Friday, February 10, 2012


The emotional repercussions of preparing for departure show up in numerous subtle--and not so subtle ways. We leave tomorrow morning for the drive up to Monterey, where we'll be spending the first night of five away from home. Sunday afternoon, I'm speaking at the National Steinbeck Center in Salinas (if there are Buddha Diaries readers in the area, please take note: the session is scheduled for 3PM.) After a night in Monterey, we're booked for two nights in Carmel and one in San Jose (where I'll be speaking at San Jose State University) and one more with friends in Palo Alto. My last speaking engagement is at Menlo School, where I'm invited to speak to the school's assembly as a part of their Writers Week events.

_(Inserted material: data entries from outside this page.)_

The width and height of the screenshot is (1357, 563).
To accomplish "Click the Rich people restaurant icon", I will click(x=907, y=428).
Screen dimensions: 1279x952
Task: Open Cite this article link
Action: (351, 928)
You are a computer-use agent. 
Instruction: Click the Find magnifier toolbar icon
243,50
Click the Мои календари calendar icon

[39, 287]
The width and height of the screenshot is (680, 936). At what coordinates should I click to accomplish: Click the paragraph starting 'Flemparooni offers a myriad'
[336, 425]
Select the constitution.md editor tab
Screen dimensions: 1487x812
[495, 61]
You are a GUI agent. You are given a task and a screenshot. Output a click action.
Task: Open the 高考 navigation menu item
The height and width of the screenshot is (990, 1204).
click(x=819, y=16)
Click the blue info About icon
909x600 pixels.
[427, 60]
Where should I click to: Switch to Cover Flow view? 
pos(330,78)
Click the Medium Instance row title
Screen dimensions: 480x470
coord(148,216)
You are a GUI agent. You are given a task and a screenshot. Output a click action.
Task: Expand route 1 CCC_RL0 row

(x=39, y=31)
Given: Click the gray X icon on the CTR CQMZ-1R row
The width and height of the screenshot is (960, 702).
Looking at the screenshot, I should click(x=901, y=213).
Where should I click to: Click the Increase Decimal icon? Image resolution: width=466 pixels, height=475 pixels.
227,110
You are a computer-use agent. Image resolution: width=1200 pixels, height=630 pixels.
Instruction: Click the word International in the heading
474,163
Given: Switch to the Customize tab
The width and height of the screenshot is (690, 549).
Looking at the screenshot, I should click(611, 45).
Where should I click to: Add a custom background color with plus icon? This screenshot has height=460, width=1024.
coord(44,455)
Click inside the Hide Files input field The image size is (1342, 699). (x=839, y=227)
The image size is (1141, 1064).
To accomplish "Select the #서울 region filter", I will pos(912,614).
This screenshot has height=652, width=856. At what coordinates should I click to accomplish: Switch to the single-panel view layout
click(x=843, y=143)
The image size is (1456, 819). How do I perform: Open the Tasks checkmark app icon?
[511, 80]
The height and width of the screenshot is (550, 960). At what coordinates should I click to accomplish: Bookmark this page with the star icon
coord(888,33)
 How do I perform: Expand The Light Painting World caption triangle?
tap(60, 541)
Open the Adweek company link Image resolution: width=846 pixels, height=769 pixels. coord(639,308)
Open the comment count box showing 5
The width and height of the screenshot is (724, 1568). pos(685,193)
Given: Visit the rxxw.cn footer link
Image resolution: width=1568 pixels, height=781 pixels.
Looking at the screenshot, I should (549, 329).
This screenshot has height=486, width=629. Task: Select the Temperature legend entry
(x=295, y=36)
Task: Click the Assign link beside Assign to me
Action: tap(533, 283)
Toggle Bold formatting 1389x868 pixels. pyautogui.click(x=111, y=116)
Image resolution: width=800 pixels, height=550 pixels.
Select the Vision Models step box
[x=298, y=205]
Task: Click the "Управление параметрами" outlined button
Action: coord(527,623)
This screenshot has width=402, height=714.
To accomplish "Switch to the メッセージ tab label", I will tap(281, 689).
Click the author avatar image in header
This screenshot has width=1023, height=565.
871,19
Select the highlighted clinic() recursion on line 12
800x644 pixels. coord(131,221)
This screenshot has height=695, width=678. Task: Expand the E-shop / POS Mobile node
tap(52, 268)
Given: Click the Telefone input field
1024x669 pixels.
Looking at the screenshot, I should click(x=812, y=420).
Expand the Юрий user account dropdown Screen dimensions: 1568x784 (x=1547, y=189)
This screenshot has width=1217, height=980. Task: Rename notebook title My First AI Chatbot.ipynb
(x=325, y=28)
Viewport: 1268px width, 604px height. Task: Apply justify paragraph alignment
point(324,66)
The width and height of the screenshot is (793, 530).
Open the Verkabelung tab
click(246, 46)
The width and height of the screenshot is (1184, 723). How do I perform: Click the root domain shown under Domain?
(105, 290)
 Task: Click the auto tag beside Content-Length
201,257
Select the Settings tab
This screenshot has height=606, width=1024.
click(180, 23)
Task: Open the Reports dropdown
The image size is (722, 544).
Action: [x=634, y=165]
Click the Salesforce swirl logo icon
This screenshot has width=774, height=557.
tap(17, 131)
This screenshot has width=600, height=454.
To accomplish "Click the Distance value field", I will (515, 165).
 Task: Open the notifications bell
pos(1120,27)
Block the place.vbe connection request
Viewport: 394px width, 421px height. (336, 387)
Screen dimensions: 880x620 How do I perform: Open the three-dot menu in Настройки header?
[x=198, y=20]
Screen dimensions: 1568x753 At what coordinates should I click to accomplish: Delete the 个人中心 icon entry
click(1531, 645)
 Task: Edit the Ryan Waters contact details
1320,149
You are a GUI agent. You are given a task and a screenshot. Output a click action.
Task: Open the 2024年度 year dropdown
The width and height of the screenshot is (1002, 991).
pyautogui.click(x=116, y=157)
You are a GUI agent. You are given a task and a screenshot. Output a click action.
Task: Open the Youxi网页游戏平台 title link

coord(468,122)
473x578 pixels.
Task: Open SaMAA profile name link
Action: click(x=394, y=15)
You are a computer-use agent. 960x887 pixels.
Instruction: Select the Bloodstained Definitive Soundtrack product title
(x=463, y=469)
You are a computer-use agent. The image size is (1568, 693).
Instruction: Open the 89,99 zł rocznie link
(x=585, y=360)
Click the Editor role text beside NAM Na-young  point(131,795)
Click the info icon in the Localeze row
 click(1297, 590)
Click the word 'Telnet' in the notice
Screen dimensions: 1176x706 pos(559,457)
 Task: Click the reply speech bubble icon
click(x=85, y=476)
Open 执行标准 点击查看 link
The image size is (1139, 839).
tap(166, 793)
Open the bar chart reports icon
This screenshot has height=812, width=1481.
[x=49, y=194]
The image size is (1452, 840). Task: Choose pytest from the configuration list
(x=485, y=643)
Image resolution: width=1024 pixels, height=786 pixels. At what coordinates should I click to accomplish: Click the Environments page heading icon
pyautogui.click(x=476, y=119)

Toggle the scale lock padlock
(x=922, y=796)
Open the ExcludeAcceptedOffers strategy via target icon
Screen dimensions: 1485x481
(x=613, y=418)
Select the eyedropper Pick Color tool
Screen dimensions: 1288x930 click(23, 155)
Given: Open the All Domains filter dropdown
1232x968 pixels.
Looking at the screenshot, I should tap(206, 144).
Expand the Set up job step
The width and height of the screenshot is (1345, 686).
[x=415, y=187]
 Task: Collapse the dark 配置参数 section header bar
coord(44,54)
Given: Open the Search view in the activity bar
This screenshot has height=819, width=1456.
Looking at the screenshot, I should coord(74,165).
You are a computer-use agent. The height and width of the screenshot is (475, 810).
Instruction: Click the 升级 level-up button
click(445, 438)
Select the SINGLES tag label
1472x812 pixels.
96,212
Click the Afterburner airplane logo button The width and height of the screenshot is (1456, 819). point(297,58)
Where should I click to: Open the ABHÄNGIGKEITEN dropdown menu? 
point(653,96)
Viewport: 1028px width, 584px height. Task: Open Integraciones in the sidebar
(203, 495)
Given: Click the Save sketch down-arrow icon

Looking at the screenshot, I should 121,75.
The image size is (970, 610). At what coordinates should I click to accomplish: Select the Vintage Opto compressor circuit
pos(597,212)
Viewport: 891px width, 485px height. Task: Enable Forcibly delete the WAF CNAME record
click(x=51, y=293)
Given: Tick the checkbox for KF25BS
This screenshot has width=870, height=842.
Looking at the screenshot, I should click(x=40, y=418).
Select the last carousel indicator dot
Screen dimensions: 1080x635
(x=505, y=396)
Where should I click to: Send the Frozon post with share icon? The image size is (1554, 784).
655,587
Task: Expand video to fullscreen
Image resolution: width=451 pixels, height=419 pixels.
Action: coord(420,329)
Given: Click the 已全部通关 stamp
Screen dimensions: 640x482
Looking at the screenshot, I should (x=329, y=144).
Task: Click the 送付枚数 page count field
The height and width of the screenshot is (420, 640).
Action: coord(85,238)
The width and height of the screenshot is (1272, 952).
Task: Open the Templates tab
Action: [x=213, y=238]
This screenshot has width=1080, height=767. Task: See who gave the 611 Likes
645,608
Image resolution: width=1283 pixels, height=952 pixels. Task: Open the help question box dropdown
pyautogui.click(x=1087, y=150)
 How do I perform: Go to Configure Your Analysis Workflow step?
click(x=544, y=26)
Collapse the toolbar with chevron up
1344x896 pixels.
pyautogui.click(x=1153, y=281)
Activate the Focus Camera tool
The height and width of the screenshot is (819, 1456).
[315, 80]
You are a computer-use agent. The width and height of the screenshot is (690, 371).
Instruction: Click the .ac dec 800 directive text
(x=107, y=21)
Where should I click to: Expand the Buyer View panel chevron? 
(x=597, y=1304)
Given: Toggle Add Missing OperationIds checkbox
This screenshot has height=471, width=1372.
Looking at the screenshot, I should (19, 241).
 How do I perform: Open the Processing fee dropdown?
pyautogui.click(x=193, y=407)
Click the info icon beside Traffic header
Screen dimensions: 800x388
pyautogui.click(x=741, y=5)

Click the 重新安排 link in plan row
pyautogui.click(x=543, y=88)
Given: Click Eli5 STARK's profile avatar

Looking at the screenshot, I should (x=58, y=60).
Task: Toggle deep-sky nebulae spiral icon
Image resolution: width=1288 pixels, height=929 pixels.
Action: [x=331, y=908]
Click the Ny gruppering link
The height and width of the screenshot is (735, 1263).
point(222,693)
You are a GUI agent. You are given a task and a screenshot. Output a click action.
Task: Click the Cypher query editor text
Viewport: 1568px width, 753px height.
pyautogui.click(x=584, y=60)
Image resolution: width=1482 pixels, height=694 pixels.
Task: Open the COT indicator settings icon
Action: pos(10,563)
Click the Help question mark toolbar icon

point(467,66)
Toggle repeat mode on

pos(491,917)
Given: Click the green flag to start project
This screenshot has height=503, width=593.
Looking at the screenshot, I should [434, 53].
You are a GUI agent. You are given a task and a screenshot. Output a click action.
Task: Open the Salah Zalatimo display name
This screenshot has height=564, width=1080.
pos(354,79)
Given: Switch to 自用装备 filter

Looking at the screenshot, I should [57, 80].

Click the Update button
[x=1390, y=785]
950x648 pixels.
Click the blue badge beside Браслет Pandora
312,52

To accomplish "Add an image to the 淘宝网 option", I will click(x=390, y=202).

I'm comfortable at home. I know the daily rituals--the morning tea, the daily walk, the patterns of the day. I know each of the steps on the staircase, my place at the table, the feel of the couch in the living room. The bed is ready for the familiar imprint of my body. I enjoy the company of George, who tends to follow me around throughout the day and curl up to sleep wherever I happen to be--except when he's demanding to be taken out to the back garden to play. I know the sound of the telephone rings and the kitchen smells.

So leaving this is hard, a pulling up of thousands of tiny roots that keep me grounded. I find myself in a strange environment, where everything has to be tested out anew and every sensation is unfamiliar. I tell myself--not too convincingly, to be sure--that this is a good learning opportunity, a fine test of my understanding of those wonderful Buddhist principles about impermanence and change. It's a good way, I assure myself, to sharpen my awareness and my being in the present moment. And, as is usually the case, emotion trumps reason and leaves me feeling thoroughly unsettled inside.

That quiet anxiety about being away, uprooted, is complicated by another one, equally familiar--this one about standing up in front of a group (a crowd, perhaps?) of expectant strangers and finding the right words to express what it is I want to say. Again, reason tells me that the anxiety is absurd. I have done it countless times, without every coming to that complete standstill that I fear, running up against the wall of babbling incoherence or dumbstruck silence. I imagine what it will feel like, standing there with all those eyes fixed upon me and finding not a single word to say, no thread to follow, stories and bullet points swallowed up in the abyss of abject confusion. And I tremble at the thought.

The symptoms of all this nonsense are a more-than-usual shortness of temper, a greater impatience with matters large and small, a physical discomfort that pervades the body and particularly the pit of the abdomen, an undercurrent of emotion that feels like a persistent, low-grade panic. Thankfully, I have tools to address those feelings--though not always the skill to use them with success. I know how to become aware of them, something I did not know too well in the past, with the result that they could take possession of me and start to run the show. I know how to watch them as they arise and, if necessary and useful, get a fix on their origin. I know how to use the breath as a means to watch them go...

Knowing how, as we all know, is one thing. The practice is another. That takes, well, practice! I'm still working at it.

I'll have my trusty laptop with me as I travel, but may be less than regular in my entries. I trust you'll bear with me. And if you do have the opportunity to stop by at one of my "appearances," I do hope you'll take the time to introduce yourself. I'd love to know you.

1 comment:

CHI SPHERE said...

Your on your way to share important insights with other artists and writers in beautiful surroundings.
The garden is in bloom and just needs your sunlight and water.